→ Description of the task:
The records follow. Retype them without a single change.

(Stored data entries)
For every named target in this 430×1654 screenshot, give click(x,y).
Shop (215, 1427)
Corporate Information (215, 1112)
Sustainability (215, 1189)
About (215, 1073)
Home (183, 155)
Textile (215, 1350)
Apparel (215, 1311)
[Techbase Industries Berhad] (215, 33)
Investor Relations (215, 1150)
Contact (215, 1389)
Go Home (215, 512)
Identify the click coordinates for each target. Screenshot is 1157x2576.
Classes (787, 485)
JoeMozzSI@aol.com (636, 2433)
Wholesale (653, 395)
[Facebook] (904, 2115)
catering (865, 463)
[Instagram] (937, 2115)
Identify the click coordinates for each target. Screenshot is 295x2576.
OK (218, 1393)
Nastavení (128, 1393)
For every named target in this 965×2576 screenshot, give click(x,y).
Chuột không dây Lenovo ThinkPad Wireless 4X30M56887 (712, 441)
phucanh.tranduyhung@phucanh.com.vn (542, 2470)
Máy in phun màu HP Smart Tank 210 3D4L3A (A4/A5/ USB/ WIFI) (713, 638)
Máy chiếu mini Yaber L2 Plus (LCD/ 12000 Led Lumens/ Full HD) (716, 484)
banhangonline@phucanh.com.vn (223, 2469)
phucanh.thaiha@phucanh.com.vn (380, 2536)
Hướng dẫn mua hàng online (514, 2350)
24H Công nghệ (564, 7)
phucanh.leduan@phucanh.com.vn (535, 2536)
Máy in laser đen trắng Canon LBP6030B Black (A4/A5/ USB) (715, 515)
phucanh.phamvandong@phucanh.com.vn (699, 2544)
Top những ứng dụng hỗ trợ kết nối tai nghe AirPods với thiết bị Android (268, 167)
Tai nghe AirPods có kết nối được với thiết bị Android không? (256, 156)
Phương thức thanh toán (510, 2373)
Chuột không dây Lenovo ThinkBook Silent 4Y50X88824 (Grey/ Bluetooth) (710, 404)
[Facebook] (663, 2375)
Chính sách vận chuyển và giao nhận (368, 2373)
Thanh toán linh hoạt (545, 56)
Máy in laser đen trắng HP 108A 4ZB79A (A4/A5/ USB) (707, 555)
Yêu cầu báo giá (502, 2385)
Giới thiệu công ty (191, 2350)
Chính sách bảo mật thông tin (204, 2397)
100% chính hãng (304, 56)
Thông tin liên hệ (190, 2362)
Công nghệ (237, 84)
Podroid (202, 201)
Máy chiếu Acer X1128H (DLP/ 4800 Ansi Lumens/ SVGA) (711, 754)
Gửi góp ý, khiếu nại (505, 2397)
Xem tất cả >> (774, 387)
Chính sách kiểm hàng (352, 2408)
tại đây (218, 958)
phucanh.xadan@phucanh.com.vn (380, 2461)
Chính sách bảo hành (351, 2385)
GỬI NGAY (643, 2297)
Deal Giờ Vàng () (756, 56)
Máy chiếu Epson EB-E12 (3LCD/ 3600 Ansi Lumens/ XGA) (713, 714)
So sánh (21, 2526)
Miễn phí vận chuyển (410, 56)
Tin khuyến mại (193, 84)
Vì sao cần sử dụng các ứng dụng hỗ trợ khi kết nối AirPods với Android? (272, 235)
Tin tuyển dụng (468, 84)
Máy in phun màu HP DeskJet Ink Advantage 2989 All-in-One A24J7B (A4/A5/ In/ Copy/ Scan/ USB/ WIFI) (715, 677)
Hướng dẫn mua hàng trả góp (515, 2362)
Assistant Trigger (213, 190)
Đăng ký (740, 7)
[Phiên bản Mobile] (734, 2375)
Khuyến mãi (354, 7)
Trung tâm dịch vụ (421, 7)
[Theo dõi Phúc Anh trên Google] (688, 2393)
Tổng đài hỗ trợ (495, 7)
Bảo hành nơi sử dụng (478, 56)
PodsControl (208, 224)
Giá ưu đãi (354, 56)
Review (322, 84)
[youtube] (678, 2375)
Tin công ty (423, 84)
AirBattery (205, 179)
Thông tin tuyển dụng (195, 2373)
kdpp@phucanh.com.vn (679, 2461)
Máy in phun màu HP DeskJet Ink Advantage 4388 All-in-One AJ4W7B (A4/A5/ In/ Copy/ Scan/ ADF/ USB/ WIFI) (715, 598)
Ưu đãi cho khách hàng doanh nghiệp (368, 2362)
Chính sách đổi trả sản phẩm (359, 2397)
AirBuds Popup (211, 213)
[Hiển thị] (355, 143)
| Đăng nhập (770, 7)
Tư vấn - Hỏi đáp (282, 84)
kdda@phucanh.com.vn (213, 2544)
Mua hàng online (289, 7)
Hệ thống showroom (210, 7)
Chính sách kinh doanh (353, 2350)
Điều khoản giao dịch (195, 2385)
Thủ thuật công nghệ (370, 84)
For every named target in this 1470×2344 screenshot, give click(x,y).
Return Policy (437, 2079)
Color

→ Reply to the exercise:
For every named target in this 430×1654 screenshot, give click(x,y).
Shop (215, 1427)
Corporate Information (215, 1112)
Sustainability (215, 1189)
About (215, 1073)
Home (183, 155)
Textile (215, 1350)
Apparel (215, 1311)
[Techbase Industries Berhad] (215, 33)
Investor Relations (215, 1150)
Contact (215, 1389)
Go Home (215, 512)
Identify the click coordinates for each target. Screenshot is 1157x2576.
Classes (787, 485)
JoeMozzSI@aol.com (636, 2433)
Wholesale (653, 395)
[Facebook] (904, 2115)
catering (865, 463)
[Instagram] (937, 2115)
Identify the click coordinates for each target. Screenshot is 295x2576.
OK (218, 1393)
Nastavení (128, 1393)
For every named target in this 965×2576 screenshot, give click(x,y).
Chuột không dây Lenovo ThinkPad Wireless 4X30M56887 (712, 441)
phucanh.tranduyhung@phucanh.com.vn (542, 2470)
Máy in phun màu HP Smart Tank 210 3D4L3A (A4/A5/ USB/ WIFI) (713, 638)
Máy chiếu mini Yaber L2 Plus (LCD/ 12000 Led Lumens/ Full HD) (716, 484)
banhangonline@phucanh.com.vn (223, 2469)
phucanh.thaiha@phucanh.com.vn (380, 2536)
Hướng dẫn mua hàng online (514, 2350)
24H Công nghệ (564, 7)
phucanh.leduan@phucanh.com.vn (535, 2536)
Máy in laser đen trắng Canon LBP6030B Black (A4/A5/ USB) (715, 515)
phucanh.phamvandong@phucanh.com.vn (699, 2544)
Top những ứng dụng hỗ trợ kết nối tai nghe AirPods với thiết bị Android (268, 167)
Tai nghe AirPods có kết nối được với thiết bị Android không? (256, 156)
Phương thức thanh toán (510, 2373)
Chuột không dây Lenovo ThinkBook Silent 4Y50X88824 (Grey/ Bluetooth) (710, 404)
[Facebook] (663, 2375)
Chính sách vận chuyển và giao nhận (368, 2373)
Thanh toán linh hoạt (545, 56)
Máy in laser đen trắng HP 108A 4ZB79A (A4/A5/ USB) (707, 555)
Yêu cầu báo giá (502, 2385)
Giới thiệu công ty (191, 2350)
Chính sách bảo mật thông tin (204, 2397)
100% chính hãng (304, 56)
Thông tin liên hệ (190, 2362)
Công nghệ (237, 84)
Podroid (202, 201)
Máy chiếu Acer X1128H (DLP/ 4800 Ansi Lumens/ SVGA) (711, 754)
Gửi góp ý, khiếu nại (505, 2397)
Xem tất cả >> (774, 387)
Chính sách kiểm hàng (352, 2408)
tại đây (218, 958)
phucanh.xadan@phucanh.com.vn (380, 2461)
Chính sách bảo hành (351, 2385)
GỬI NGAY (643, 2297)
Deal Giờ Vàng () (756, 56)
Máy chiếu Epson EB-E12 (3LCD/ 3600 Ansi Lumens/ XGA) (713, 714)
So sánh (21, 2526)
Miễn phí vận chuyển (410, 56)
Tin khuyến mại (193, 84)
Vì sao cần sử dụng các ứng dụng hỗ trợ khi kết nối AirPods với Android? (272, 235)
Tin tuyển dụng (468, 84)
Máy in phun màu HP DeskJet Ink Advantage 2989 All-in-One A24J7B (A4/A5/ In/ Copy/ Scan/ USB/ WIFI) (715, 677)
Hướng dẫn mua hàng trả góp (515, 2362)
Assistant Trigger (213, 190)
Đăng ký (740, 7)
[Phiên bản Mobile] (734, 2375)
Khuyến mãi (354, 7)
Trung tâm dịch vụ (421, 7)
[Theo dõi Phúc Anh trên Google] (688, 2393)
Tổng đài hỗ trợ (495, 7)
Bảo hành nơi sử dụng (478, 56)
PodsControl (208, 224)
Giá ưu đãi (354, 56)
Review (322, 84)
[youtube] (678, 2375)
Tin công ty (423, 84)
AirBattery (205, 179)
Thông tin tuyển dụng (195, 2373)
kdpp@phucanh.com.vn (679, 2461)
Máy in phun màu HP DeskJet Ink Advantage 4388 All-in-One AJ4W7B (A4/A5/ In/ Copy/ Scan/ ADF/ USB/ WIFI) (715, 598)
Ưu đãi cho khách hàng doanh nghiệp (368, 2362)
Chính sách đổi trả sản phẩm (359, 2397)
AirBuds Popup (211, 213)
[Hiển thị] (355, 143)
| Đăng nhập (770, 7)
Tư vấn - Hỏi đáp (282, 84)
kdda@phucanh.com.vn (213, 2544)
Mua hàng online (289, 7)
Hệ thống showroom (210, 7)
Chính sách kinh doanh (353, 2350)
Điều khoản giao dịch (195, 2385)
Thủ thuật công nghệ (370, 84)
For every named target in this 1470×2344 screenshot, give click(x,y).
Return Policy (437, 2079)
Color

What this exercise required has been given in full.